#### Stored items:
»»

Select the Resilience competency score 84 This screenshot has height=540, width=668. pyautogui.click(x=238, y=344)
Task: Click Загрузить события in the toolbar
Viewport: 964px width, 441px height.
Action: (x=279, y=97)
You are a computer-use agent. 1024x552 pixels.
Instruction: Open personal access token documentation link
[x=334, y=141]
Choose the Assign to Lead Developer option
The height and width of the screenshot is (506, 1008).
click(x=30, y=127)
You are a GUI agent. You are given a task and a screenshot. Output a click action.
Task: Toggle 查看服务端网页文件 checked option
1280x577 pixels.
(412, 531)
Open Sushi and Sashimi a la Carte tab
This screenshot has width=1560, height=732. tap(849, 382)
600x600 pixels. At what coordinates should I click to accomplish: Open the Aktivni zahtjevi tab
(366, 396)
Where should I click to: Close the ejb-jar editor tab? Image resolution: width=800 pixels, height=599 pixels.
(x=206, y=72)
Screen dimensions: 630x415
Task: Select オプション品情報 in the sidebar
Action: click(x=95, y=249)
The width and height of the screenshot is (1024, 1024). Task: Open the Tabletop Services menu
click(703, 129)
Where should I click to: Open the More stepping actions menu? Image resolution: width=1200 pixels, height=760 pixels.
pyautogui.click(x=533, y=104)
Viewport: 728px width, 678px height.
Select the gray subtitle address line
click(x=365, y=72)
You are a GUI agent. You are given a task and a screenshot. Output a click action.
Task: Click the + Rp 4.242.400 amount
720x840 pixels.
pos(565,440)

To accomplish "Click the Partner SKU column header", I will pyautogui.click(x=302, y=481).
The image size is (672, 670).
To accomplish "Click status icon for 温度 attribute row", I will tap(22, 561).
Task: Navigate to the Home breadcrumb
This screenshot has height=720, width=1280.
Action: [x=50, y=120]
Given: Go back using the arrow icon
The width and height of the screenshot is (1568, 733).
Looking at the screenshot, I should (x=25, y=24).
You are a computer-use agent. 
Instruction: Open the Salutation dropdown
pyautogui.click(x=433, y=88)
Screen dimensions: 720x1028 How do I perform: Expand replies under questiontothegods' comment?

««

#### WHAT TO DO:
Check each line of the entries for the word "option". State how many lines hold it, and write nothing else.

#### SOLUTION FOR THIS PROBLEM:
2